Elle pointe également la nécessité de consacrer, dans la Constitution belge, le droit fondamental de ne pas utiliser Internet. Que ce soit par nécessité ou par choix.
Lutter contre le non-recours aux droits
A l’heure actuelle, la lutte contre la fraude, et donc l’identification rapide de potentiels fraudeurs, est le principal usage de la numérisation de l’État. « L’usage du numérique devrait être davantage développé pour aider les personnes à bénéficier de leurs droits. A cet égard, on a vu tout l’intérêt de l’automatisation du tarif social « gaz et électricité » qui est, pour l’heure, l’automatisation la plus aboutie », explique Pre Degrave.

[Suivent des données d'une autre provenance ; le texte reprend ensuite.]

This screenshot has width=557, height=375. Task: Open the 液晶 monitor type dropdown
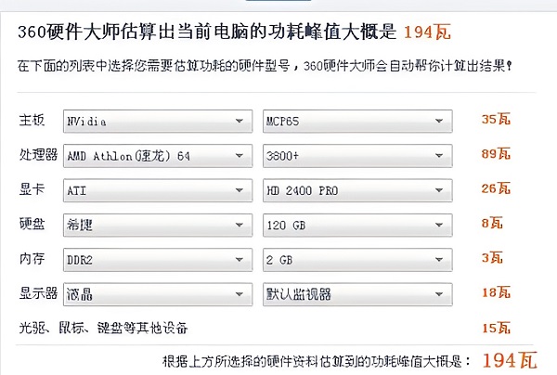[x=158, y=294]
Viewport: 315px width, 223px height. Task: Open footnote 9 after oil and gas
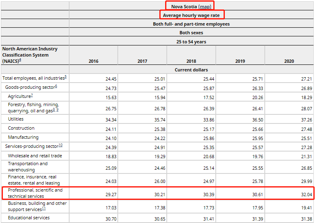pyautogui.click(x=57, y=109)
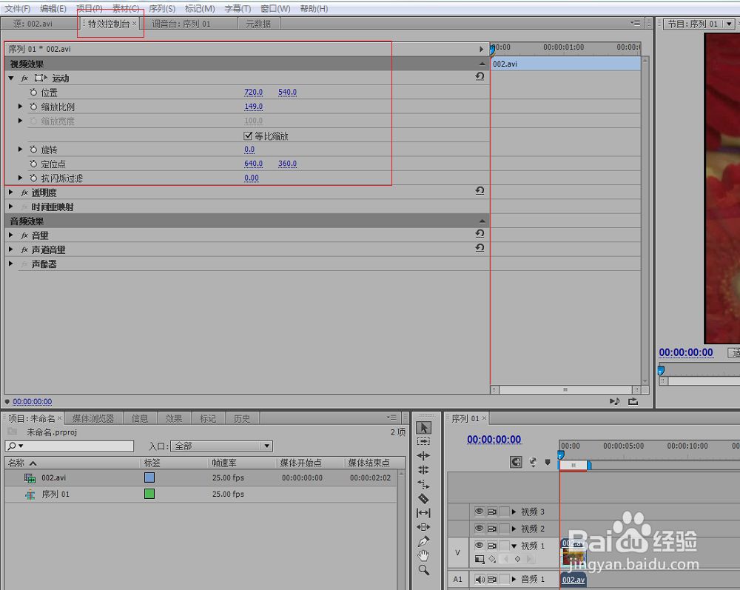
Task: Mute the 音频 1 track speaker icon
Action: 479,580
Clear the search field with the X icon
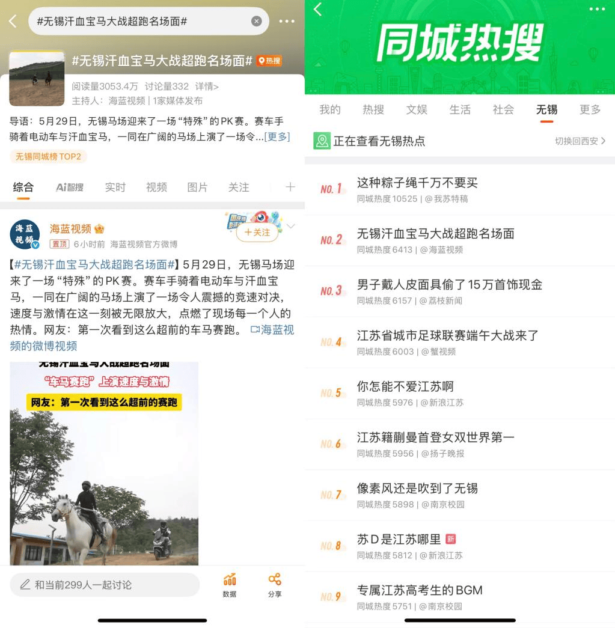615x628 pixels. (257, 21)
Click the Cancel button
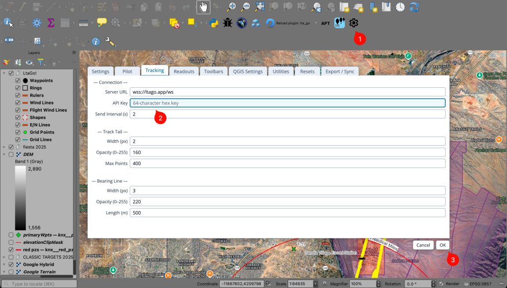Screen dimensions: 507x288 point(423,245)
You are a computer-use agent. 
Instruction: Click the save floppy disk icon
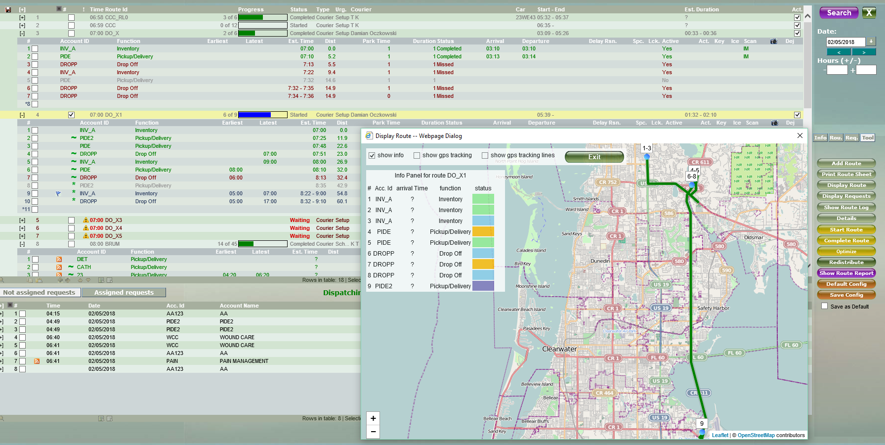[x=8, y=10]
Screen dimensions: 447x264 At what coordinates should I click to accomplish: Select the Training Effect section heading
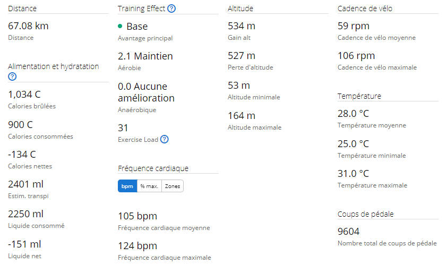coord(141,8)
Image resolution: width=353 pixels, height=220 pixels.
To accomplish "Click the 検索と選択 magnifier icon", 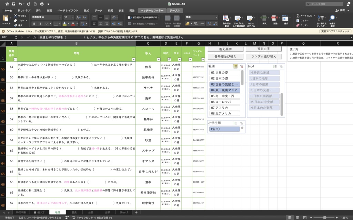I will click(332, 18).
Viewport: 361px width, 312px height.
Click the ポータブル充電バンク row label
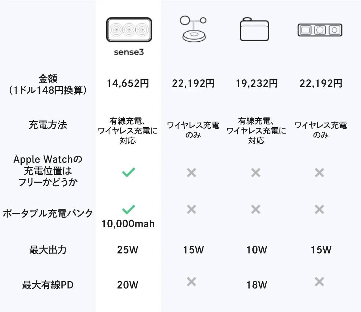click(x=48, y=213)
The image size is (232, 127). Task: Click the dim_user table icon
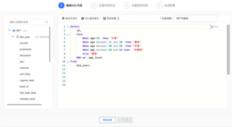point(17,37)
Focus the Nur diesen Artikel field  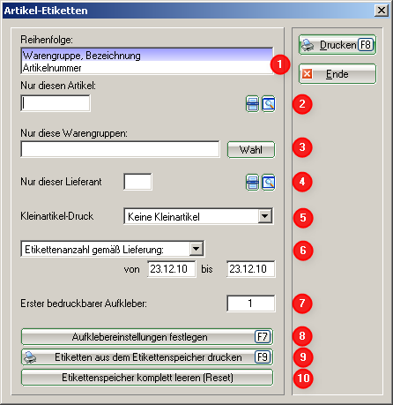pyautogui.click(x=56, y=103)
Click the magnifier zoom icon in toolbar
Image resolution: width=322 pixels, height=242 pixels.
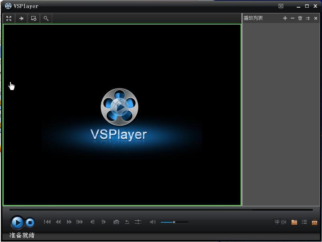[x=46, y=18]
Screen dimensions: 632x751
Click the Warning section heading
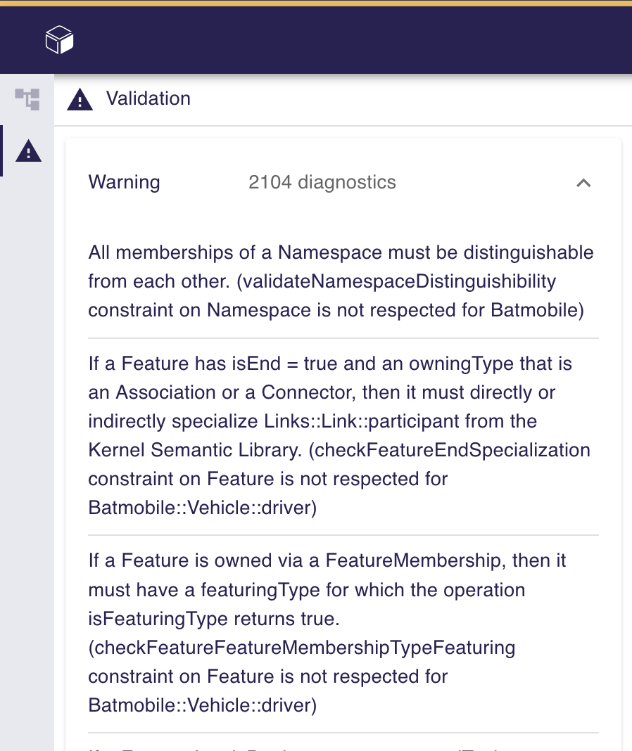(124, 182)
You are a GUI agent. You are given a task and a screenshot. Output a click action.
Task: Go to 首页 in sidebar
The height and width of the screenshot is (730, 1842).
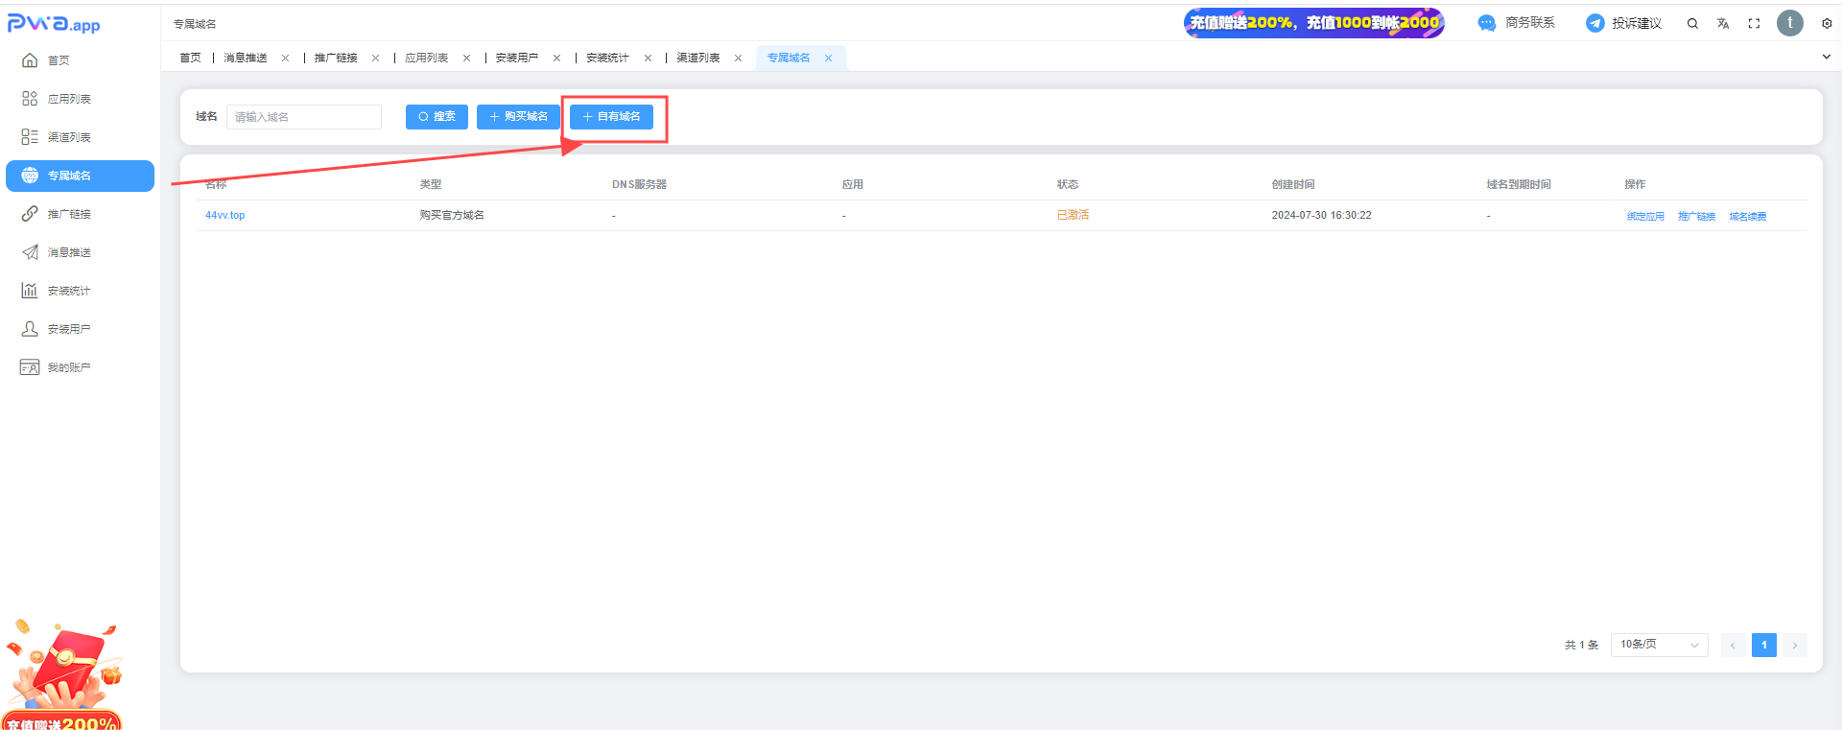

« Cet outil pourrait être étendu à d’autres droits. L’idée est d’organiser des croisements de données pour informer les bénéficiaires des aides auxquelles ils peuvent prétendre. Et leur demander, le cas échéant, des informations complémentaires dont l’État ne disposerait pas, avant de procéder à l’attribution des aides. »
La nécessaire transparence algorithmique
A l’image d’un miroir sans tain, l’État numérique voit sans être vu. Pour endiguer ce déséquilibre, Elise Degrave propose différentes solutions.
Tout d’abord, concernant les citoyens, il faudrait « cartographier quels types de données personnelles sont enregistrés dans quelles administrations, qui peut y accéder et pour quoi faire. » Cela permettrait le traçage individuel des données. « Concrètement, chacun doit comprendre, en temps réel et pour ce qui le concerne, quelles données personnelles sont utilisées pour quoi faire. De manière à satisfaire sa curiosité légitime, mais aussi à identifier les erreurs et à dénoncer les abus. »
Il convient également d’améliorer la transparence des algorithmes du secteur public. « Dans une société démocratique, on ne peut pas accepter d’être gouvernés par des algorithmes secrets et non contrôlés. Il importe de rendre les algorithmes accessibles en créant un registre public de ceux-ci. »
Enfin, « lorsqu’un algorithme a été utilisé dans la prise de décision individuelle, la personne concernée doit le savoir. Et ce, pour comprendre l’ensemble des éléments ayant conduit à la prise de décision qui s’applique à elle et les contester, le cas échéant. » De quoi comprendre et contrôler le profilage étatique.